The cigarettes used to generate CSE contains 17 mg tar per cigarette [31], indicating that the dosage of CSE (0.8 mg/mL) used in this study is approximately 235 times higher than that of one cigarette if the smoke was absorbed and distributed in 5000 mL blood. In general, chronic smokers are known to smoke more than 20 cigarettes per day, and thus the CSE dosage is just ten times higher than that in the blood of chronic smokers. In this regard, lipid peroxidants, a hallmark of ferroptosis, are increased in the plasma, urine, and arterial tissue of chronic smokers. Moreover, ACR and MVK have been reported to be stable and cumulative [34]. Therefore, we assume that CSE-induced ferroptosis can occur in the aortic walls of chronic smokers and contribute to AA and AD development.

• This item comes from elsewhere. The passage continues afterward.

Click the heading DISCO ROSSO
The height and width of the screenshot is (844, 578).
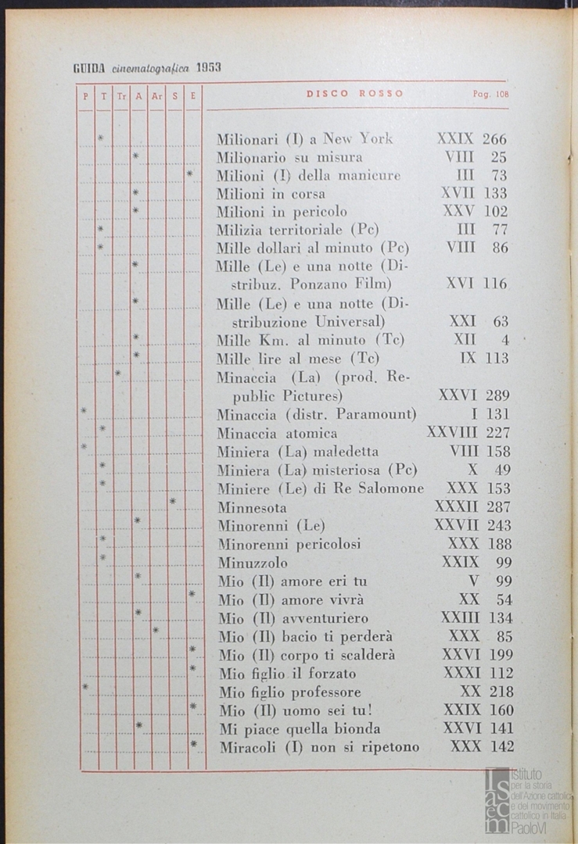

We observed an increase in ferroptotic VSMCs and the corresponding decrease in medial thickness in CSE treated ex-vivo aortas in contrast to control aortas. Previous studies were demonstrated that VSMC apoptosis is the plausible mechanism of medial
37 layer degeneration [65-66]. However, in this study, we had found that VSMC ferroptosis might occur in chronic smokers' aortic walls.
Lipid peroxidation is one of the hallmark events that occur during ferroptosis. In association with this, our results also showed high levels of lipid peroxidation in both in VSMCs and in ex vivo aorta treated with CSE, which were significantly inhibited by Fer-1. According to previous studies, these results showed that lipid peroxidation occurred in greater extents in smokers than non-smokers [67-68]. This phenomenon might also further confirm ferroptosis involvement in aortic medial VSMC loss due to cigarette smoking.
Several limitations of this study should be noted. First, we clearly showed that CSE induced VSMC ferroptosis in vitro and caused medial VSMC loss in ex vivo aortas;
however, the in vivo effect of CSE on the development of aortic aneurysm remains to be examined. Although no previous report has described animal models of AA and AD induced by CSE treatment, chronic CSE treatment for 2–5 months has been shown to accelerate atherogenesis in atherosclerosis-prone mice and rabbits [69-70]. Interestingly, the atherosclerotic lesions in CSE-treated rabbits were significantly decreased by treatment with vitamin E [70], a potent inhibitor of ferroptosis [71]. Moreover, Sawada et al. [72] reported that iron is involved in abdominal AA formation's pathophysiology with oxidative stress and inflammation. Thus, it is likely that ferroptosis is involved in the development of smoking-related atherosclerosis and AA. Second, although we showed that intracellular GSH depletion after CSE exposure leads to lipid peroxidation, the subcellular locations, such as plasma membrane, mitochondria, and endoplasmic reticulum, where lipid peroxidation occurs during ferroptosis have not been identified [73]. GSH is freely distributed in the cytosol and can be compartmentalized in mitochondria and endoplasmic reticulum [74]. On the other hand, a reduced form of GSH is predominantly detected in cytoplasm and mitochondria [75], suggesting that
38 CSE-induced lipid peroxidation occurs in mitochondria and/or plasma membrane. In this regard, Gao et al. [76] reported that mitochondria play a crucial role in ferroptosis induced by cysteine deprivation, a precursor of GSH synthesis. Because we observed plasma membrane rupture shown by SYTOX staining and significant damage of mitochondria, we postulate that CSE-induced lipid peroxidation and subsequent ferroptosis occur in the mitochondria. Further investigations are necessary to elucidate the precise mechanism underlying CSE-induced ferroptosis and its role in the pathophysiology of AA and AD.